> _Goal_: Reproduce the following records line for line, with no changes to any wording, number, or punctuation.

> _Extracted material_:
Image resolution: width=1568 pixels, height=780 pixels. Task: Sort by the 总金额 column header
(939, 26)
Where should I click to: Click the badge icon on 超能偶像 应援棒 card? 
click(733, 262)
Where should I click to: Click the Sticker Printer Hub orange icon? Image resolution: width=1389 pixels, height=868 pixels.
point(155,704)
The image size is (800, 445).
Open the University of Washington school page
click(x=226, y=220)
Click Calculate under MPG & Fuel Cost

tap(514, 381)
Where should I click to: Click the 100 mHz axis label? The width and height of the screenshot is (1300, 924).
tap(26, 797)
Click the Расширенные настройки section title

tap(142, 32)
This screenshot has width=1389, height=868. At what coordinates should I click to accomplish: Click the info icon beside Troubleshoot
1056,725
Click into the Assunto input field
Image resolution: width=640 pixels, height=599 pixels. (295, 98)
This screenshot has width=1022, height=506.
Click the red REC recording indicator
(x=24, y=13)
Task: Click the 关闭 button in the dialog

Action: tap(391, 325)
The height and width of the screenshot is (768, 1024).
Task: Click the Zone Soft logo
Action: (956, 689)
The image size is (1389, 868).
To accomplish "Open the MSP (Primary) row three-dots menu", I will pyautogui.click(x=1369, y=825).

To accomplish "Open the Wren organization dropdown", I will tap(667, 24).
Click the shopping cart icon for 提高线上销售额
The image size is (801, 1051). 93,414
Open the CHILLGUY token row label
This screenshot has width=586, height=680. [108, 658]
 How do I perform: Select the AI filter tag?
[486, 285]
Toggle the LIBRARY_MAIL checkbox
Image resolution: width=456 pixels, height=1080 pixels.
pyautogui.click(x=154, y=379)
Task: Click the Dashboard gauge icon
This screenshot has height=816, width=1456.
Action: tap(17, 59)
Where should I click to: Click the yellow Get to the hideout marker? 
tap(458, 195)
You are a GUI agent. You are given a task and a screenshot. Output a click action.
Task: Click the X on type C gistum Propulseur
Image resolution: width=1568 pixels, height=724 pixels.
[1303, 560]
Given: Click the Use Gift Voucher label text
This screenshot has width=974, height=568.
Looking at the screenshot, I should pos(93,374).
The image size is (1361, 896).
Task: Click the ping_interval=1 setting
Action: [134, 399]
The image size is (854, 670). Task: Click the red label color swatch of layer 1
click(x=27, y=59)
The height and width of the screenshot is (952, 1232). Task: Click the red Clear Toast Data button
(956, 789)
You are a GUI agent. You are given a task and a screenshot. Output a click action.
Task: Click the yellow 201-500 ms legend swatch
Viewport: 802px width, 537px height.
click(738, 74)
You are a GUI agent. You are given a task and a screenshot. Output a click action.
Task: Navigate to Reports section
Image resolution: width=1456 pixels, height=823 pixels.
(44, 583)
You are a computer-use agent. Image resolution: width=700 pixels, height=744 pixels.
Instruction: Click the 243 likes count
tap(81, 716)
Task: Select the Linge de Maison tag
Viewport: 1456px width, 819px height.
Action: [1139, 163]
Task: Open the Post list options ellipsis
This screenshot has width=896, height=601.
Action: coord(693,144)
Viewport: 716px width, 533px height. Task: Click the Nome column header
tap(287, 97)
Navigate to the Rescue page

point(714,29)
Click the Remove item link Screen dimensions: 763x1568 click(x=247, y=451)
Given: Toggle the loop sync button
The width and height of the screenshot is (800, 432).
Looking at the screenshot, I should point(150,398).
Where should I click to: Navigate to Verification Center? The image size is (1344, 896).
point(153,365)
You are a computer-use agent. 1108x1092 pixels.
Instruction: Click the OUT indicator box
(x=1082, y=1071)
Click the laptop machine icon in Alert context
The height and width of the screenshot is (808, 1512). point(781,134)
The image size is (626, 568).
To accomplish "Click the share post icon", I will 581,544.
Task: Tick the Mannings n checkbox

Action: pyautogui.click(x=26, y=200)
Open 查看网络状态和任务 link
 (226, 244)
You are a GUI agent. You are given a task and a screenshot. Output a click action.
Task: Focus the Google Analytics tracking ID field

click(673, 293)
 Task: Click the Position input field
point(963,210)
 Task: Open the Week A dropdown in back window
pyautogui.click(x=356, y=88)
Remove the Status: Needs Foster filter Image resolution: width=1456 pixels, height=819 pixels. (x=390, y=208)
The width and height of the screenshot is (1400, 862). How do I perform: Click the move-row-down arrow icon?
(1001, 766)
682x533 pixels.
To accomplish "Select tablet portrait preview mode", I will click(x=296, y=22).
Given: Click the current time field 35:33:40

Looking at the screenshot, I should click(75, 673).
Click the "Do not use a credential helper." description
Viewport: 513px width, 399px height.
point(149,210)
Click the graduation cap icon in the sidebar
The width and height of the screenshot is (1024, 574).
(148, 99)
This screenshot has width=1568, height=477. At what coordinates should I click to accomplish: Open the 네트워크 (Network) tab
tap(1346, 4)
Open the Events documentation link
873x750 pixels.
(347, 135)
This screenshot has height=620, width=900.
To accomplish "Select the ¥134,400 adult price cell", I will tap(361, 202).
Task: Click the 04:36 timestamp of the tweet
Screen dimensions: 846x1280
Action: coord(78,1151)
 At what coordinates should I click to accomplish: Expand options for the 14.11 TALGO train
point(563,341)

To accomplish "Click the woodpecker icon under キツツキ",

> _Reply_:
Image resolution: width=1568 pixels, height=780 pixels. Task: Sort by the 总金额 column header
(939, 26)
Where should I click to: Click the badge icon on 超能偶像 应援棒 card? 
click(733, 262)
Where should I click to: Click the Sticker Printer Hub orange icon? Image resolution: width=1389 pixels, height=868 pixels.
point(155,704)
The image size is (800, 445).
Open the University of Washington school page
click(x=226, y=220)
Click Calculate under MPG & Fuel Cost

tap(514, 381)
Where should I click to: Click the 100 mHz axis label? The width and height of the screenshot is (1300, 924).
tap(26, 797)
Click the Расширенные настройки section title

tap(142, 32)
This screenshot has width=1389, height=868. At what coordinates should I click to accomplish: Click the info icon beside Troubleshoot
1056,725
Click into the Assunto input field
Image resolution: width=640 pixels, height=599 pixels. (295, 98)
This screenshot has width=1022, height=506.
Click the red REC recording indicator
(x=24, y=13)
Task: Click the 关闭 button in the dialog

Action: tap(391, 325)
The height and width of the screenshot is (768, 1024).
Task: Click the Zone Soft logo
Action: (956, 689)
The image size is (1389, 868).
To accomplish "Open the MSP (Primary) row three-dots menu", I will pyautogui.click(x=1369, y=825).

To accomplish "Open the Wren organization dropdown", I will tap(667, 24).
Click the shopping cart icon for 提高线上销售额
The image size is (801, 1051). 93,414
Open the CHILLGUY token row label
This screenshot has width=586, height=680. [108, 658]
 How do I perform: Select the AI filter tag?
[486, 285]
Toggle the LIBRARY_MAIL checkbox
Image resolution: width=456 pixels, height=1080 pixels.
pyautogui.click(x=154, y=379)
Task: Click the Dashboard gauge icon
This screenshot has height=816, width=1456.
Action: tap(17, 59)
Where should I click to: Click the yellow Get to the hideout marker? 
tap(458, 195)
You are a GUI agent. You are given a task and a screenshot. Output a click action.
Task: Click the X on type C gistum Propulseur
Image resolution: width=1568 pixels, height=724 pixels.
[1303, 560]
Given: Click the Use Gift Voucher label text
This screenshot has width=974, height=568.
Looking at the screenshot, I should pos(93,374).
The image size is (1361, 896).
Task: Click the ping_interval=1 setting
Action: [134, 399]
The image size is (854, 670). Task: Click the red label color swatch of layer 1
click(x=27, y=59)
The height and width of the screenshot is (952, 1232). Task: Click the red Clear Toast Data button
(956, 789)
You are a GUI agent. You are given a task and a screenshot. Output a click action.
Task: Click the yellow 201-500 ms legend swatch
Viewport: 802px width, 537px height.
click(738, 74)
You are a GUI agent. You are given a task and a screenshot. Output a click action.
Task: Navigate to Reports section
Image resolution: width=1456 pixels, height=823 pixels.
(44, 583)
You are a computer-use agent. Image resolution: width=700 pixels, height=744 pixels.
Instruction: Click the 243 likes count
tap(81, 716)
Task: Select the Linge de Maison tag
Viewport: 1456px width, 819px height.
Action: [1139, 163]
Task: Open the Post list options ellipsis
This screenshot has width=896, height=601.
Action: coord(693,144)
Viewport: 716px width, 533px height. Task: Click the Nome column header
tap(287, 97)
Navigate to the Rescue page

point(714,29)
Click the Remove item link Screen dimensions: 763x1568 click(x=247, y=451)
Given: Toggle the loop sync button
The width and height of the screenshot is (800, 432).
Looking at the screenshot, I should point(150,398).
Where should I click to: Navigate to Verification Center? The image size is (1344, 896).
point(153,365)
You are a computer-use agent. 1108x1092 pixels.
Instruction: Click the OUT indicator box
(x=1082, y=1071)
Click the laptop machine icon in Alert context
The height and width of the screenshot is (808, 1512). point(781,134)
The image size is (626, 568).
To accomplish "Click the share post icon", I will 581,544.
Task: Tick the Mannings n checkbox

Action: pyautogui.click(x=26, y=200)
Open 查看网络状态和任务 link
 (226, 244)
You are a GUI agent. You are given a task and a screenshot. Output a click action.
Task: Focus the Google Analytics tracking ID field

click(673, 293)
 Task: Click the Position input field
point(963,210)
 Task: Open the Week A dropdown in back window
pyautogui.click(x=356, y=88)
Remove the Status: Needs Foster filter Image resolution: width=1456 pixels, height=819 pixels. (x=390, y=208)
The width and height of the screenshot is (1400, 862). How do I perform: Click the move-row-down arrow icon?
(1001, 766)
682x533 pixels.
To accomplish "Select tablet portrait preview mode", I will click(x=296, y=22).
Given: Click the current time field 35:33:40

Looking at the screenshot, I should click(75, 673).
Click the "Do not use a credential helper." description
Viewport: 513px width, 399px height.
point(149,210)
Click the graduation cap icon in the sidebar
The width and height of the screenshot is (1024, 574).
(148, 99)
This screenshot has width=1568, height=477. At what coordinates should I click to accomplish: Open the 네트워크 (Network) tab
tap(1346, 4)
Open the Events documentation link
873x750 pixels.
(347, 135)
This screenshot has height=620, width=900.
To accomplish "Select the ¥134,400 adult price cell", I will tap(361, 202).
Task: Click the 04:36 timestamp of the tweet
Screen dimensions: 846x1280
Action: coord(78,1151)
 At what coordinates should I click to accomplish: Expand options for the 14.11 TALGO train
point(563,341)

To accomplish "Click the woodpecker icon under キツツキ",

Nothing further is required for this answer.